What is an insurance contract?

The meeting of three key elements: premium, loss, provision
The French Insurance Code does not define the insurance contract. The code of the Kingdom of Belgium Insurance, he gives a:

"(The insurance contract is) a contract under which, on payment of a fixed or variable premium, one party, the insurer, undertakes to another party, the policyholder, provide provision stipulated in the contract in case of an unforeseen event that uncertain, as applicable, the insured or the beneficiary's interest not to see happen. "

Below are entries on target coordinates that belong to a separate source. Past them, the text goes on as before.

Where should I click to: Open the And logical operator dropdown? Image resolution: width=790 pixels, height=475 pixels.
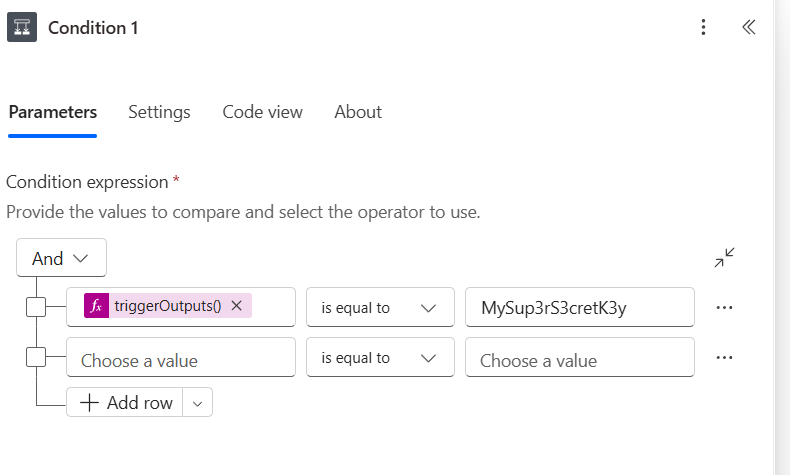(x=61, y=258)
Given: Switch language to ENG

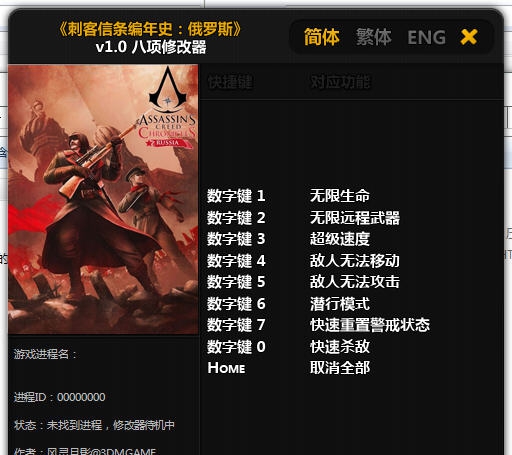Looking at the screenshot, I should [427, 37].
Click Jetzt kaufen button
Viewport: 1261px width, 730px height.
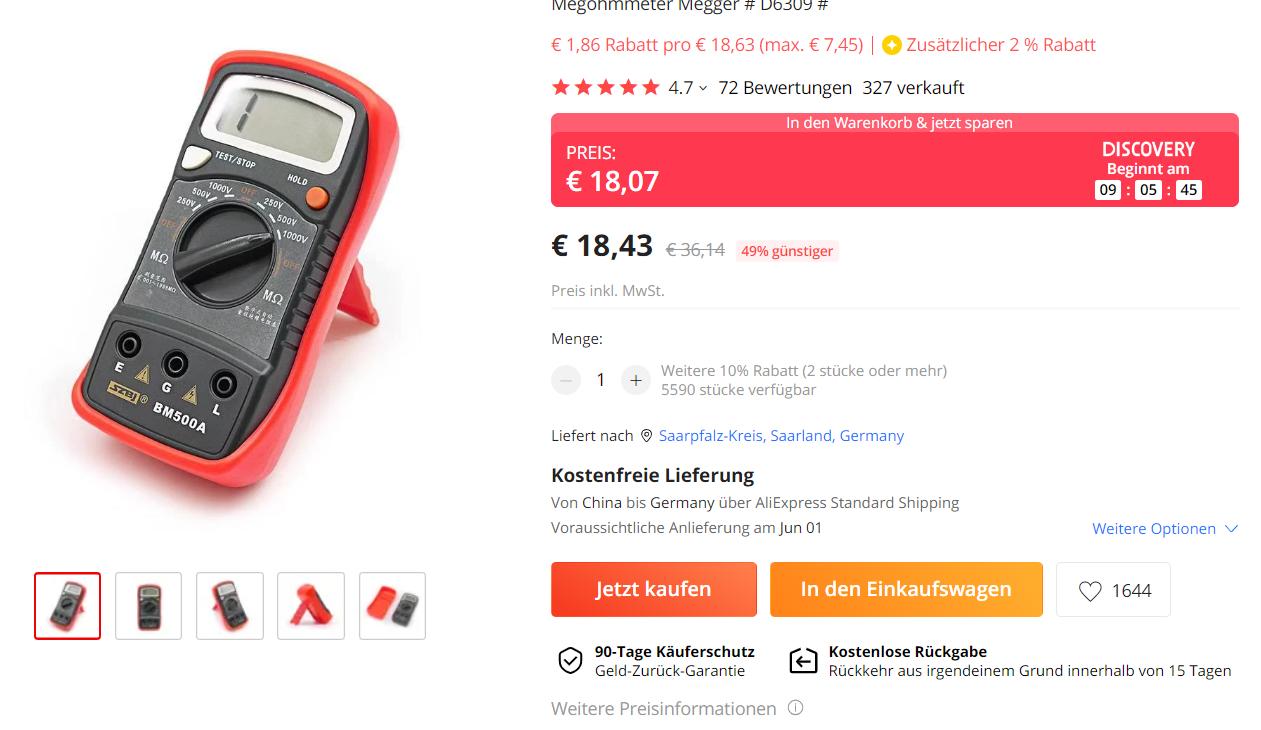click(x=654, y=589)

This definition comes from the Belgian Law of 25 June 1992 which is intended, in imitation to the said French law "Beregovoy" of 31 December 1989 on the evolution of the Insurance Code, the maximum protective of the interests of consumers.

 

Remember: three elements are necessary to the formation of the insurance contract: a bonus, with which a benefit will be executed in case of occurrence of an uncertain event (risk).

 

A premium (or contribution, if the insurance policy is provided by a mutual actor): return the insured agrees to pay to the insurer in exchange for its guarantee. It is in a way the remuneration of the insurer.

 

A benefit: this is the performance by the insurer, its warranty. This can be realized in cash, as the repayment of the value of a vehicle, or in kind, such as returning a person.

 

 

One risk: it is the random event (the one whose occurrence does not depend on the will of the insured) against the consequences of which we are safeguarded theft, war, fire, death ... This is the the very purpose of the insurance contract. By definition, the insurance contract is an aleatory contract: "The hazard exists from los at the time of formation of the contract, the parties can enjoy the advantage they retire because it depends an uncertain event "(Cass. Civ. I, 8 July 1994, No. 92-15551).

 

Consequently, the hazard involves two elements:

 

    the realization of the event (occurrence of the theft of fire or accident insured);

    the date of the occurrence of the event (the date of death, in life insurance, is uncertain).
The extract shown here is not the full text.